Suggestions of division
"By looking to secure a unilateral declaration of a Palestinian state, Mahmud Abbas is acting out of his own personal interests, without taking into account Palestinian interests nor the advice of many officials in the Palestinian Authority who are opposed to his initiative," public radio quoted him as saying.
Lieberman was referring to a growing number of media reports suggesting there is division within the Palestinian Authority over the diplomatic strategy of approaching the UN.
Later on Friday Ashton will meet Palestinian prime minister Salam Fayyad then have dinner with Abbas in a bid to explore options of bringing the parties back to the negotiating table after all direct contact was cut off last September.

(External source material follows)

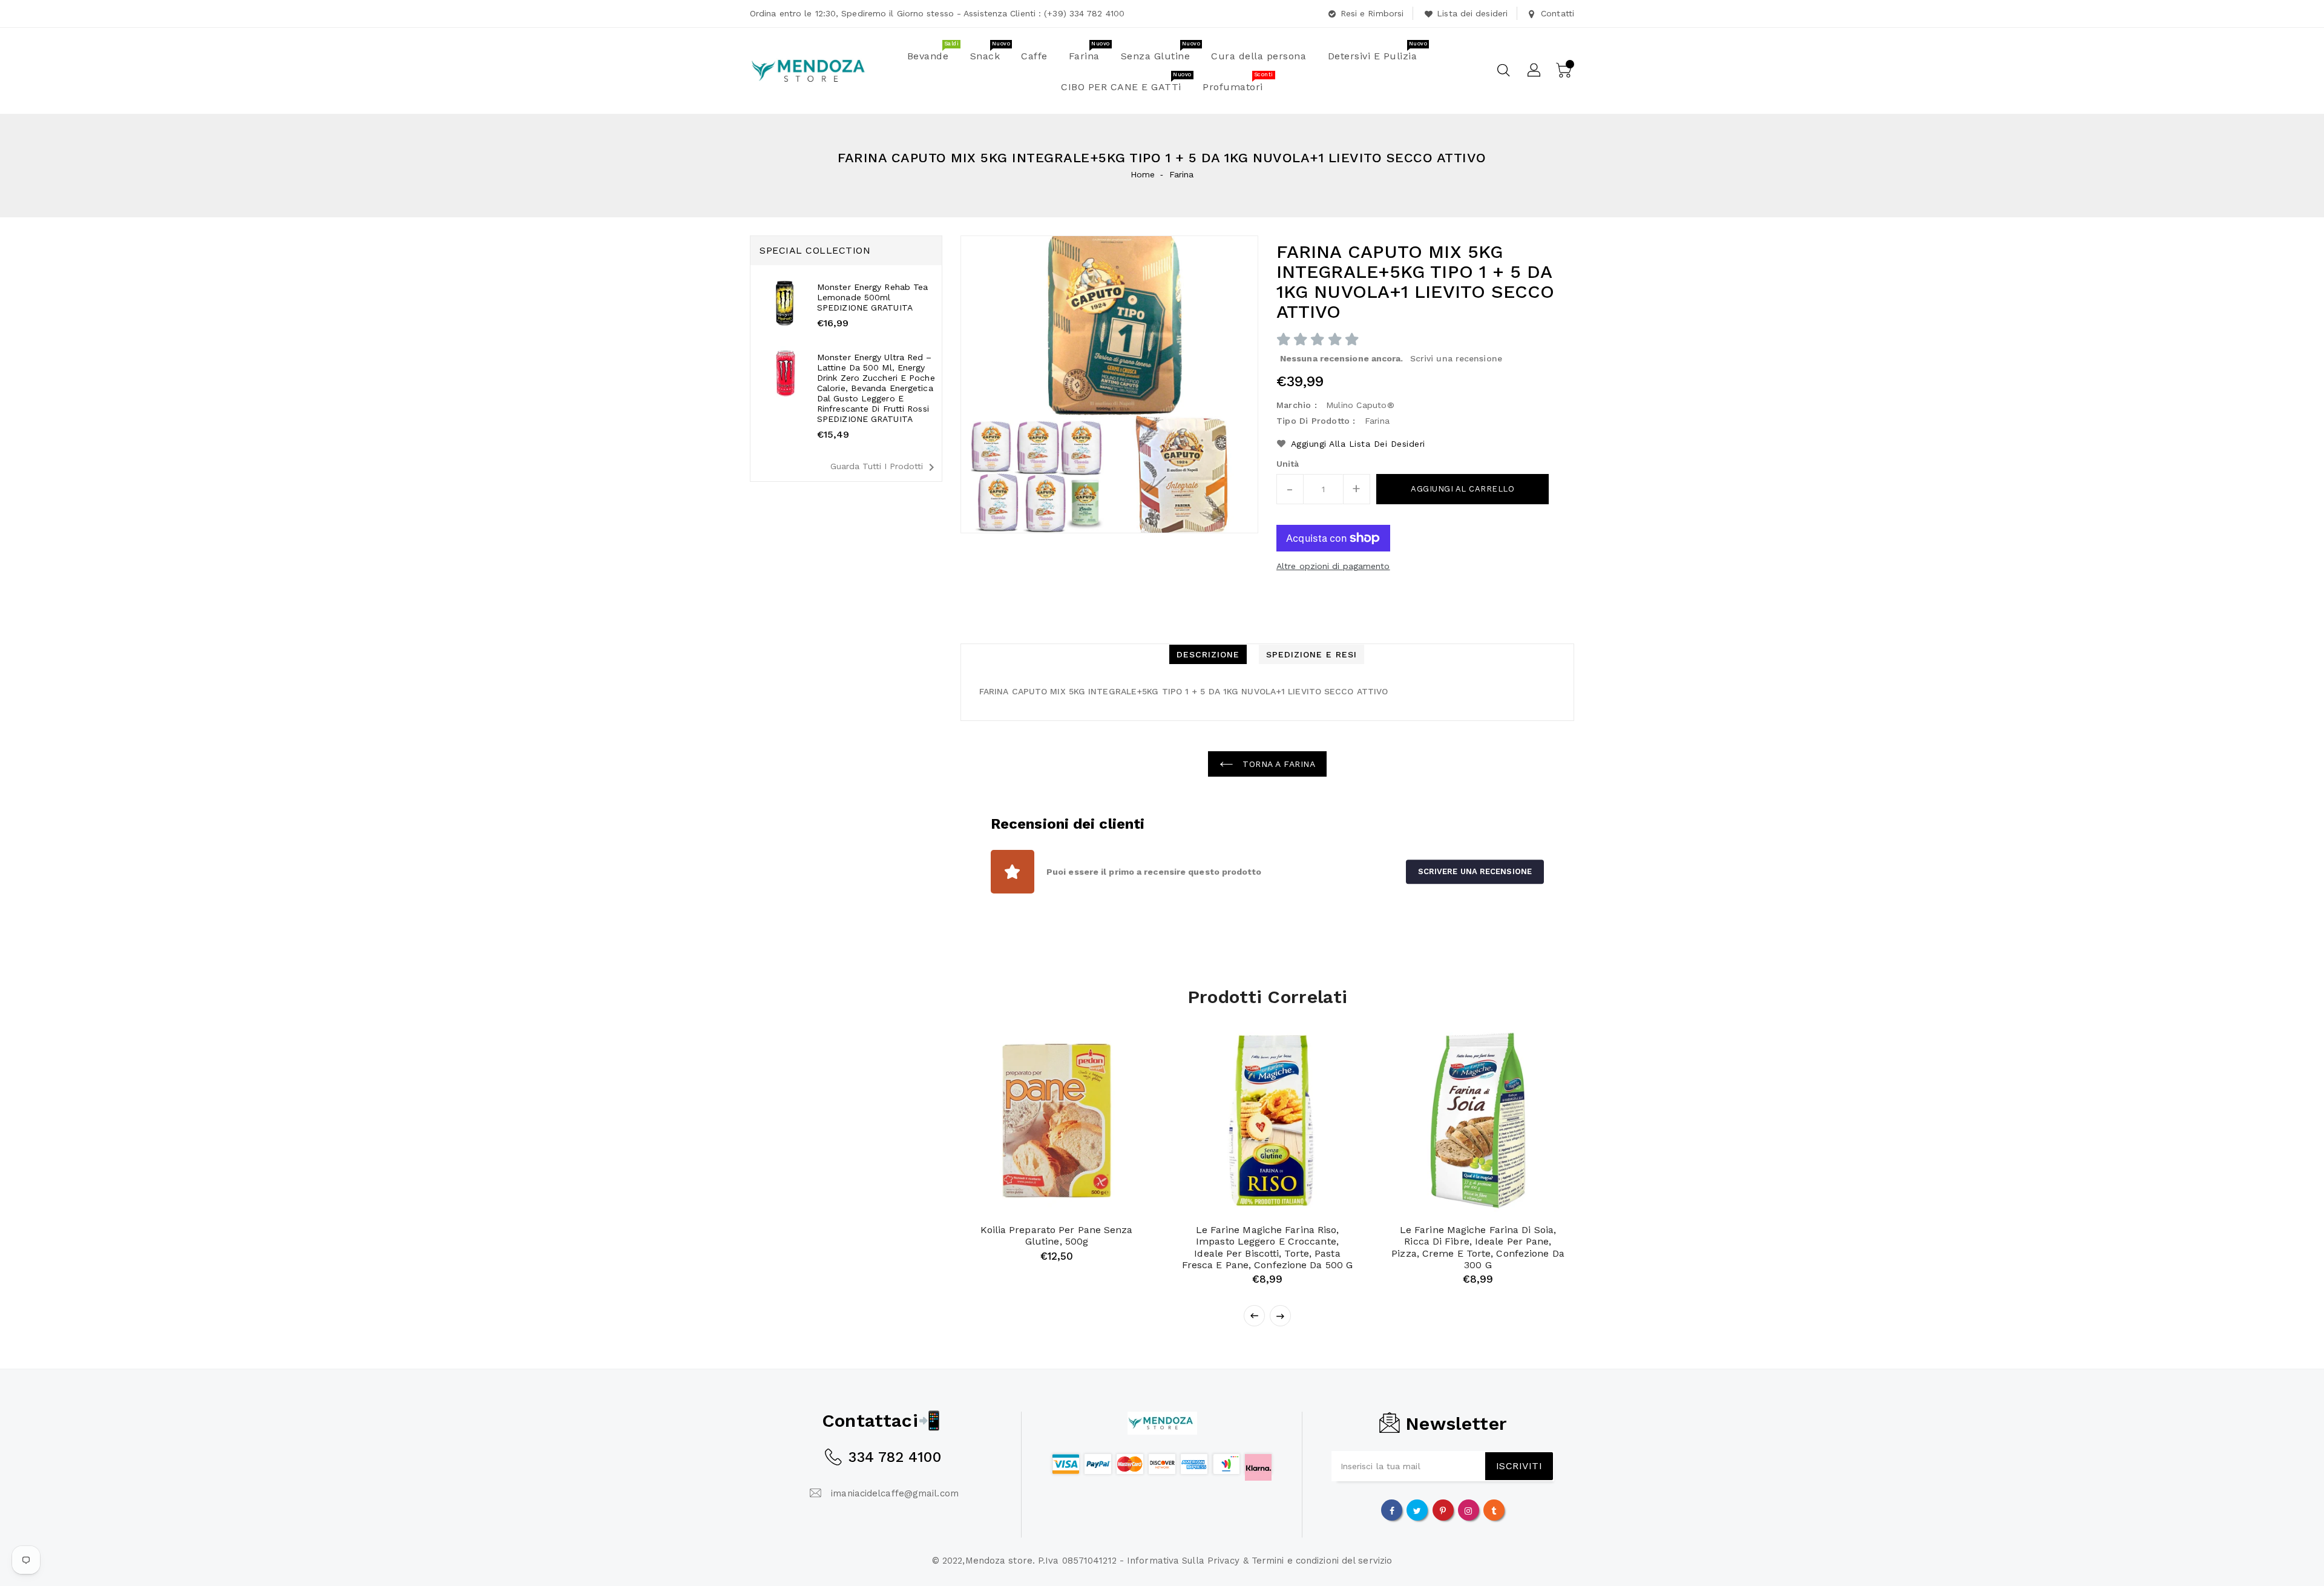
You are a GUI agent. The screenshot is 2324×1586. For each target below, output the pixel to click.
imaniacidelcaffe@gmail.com (895, 1493)
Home (1143, 174)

Before arriving, Ashton said she was pushing for an urgent meeting of the Middle East Quartet of peacemaking diplomats to help relaunch negotiations, with diplomatic sources in Brussels telling AFP she was hoping for a swift meeting, by early July at the latest, in Washington.
On June 10, she wrote to her fellow Quartet principals - US Secretary of State Hillary Clinton, Russian Foreign Minister Sergei Lavrov and UN Secretary General Ban Ki-moon - calling for the Quartet to adopt a statement consolidating elements of US President Barack Obama's call for talks to resume on the basis of 1967 borders.
"It is critical that we make a gesture before the summer, because we need to contribute to a calming of a volatile situation," she wrote in her letter, a copy of which was seen by AFP.
"This is no time for unilateral moves on either side, since this could lead to escalation," she wrote.
Ashton is just one of a number of world leaders working to find a way to head off potentially volatile developments in September when the Palestinians approach the United Nations to request membership and recognition by the 192-member body in a move fiercely opposed by Israel.
She will travel to Cairo on Saturday to discuss events in Libya, before returning to Israel on Sunday for a joint meeting with Israeli Prime Minister Benjamin Netanyahu and Quartet envoy Tony Blair, an EU spokesperson said.
She will then fly to Luxembourg to brief the EU's 27 foreign ministers on Monday.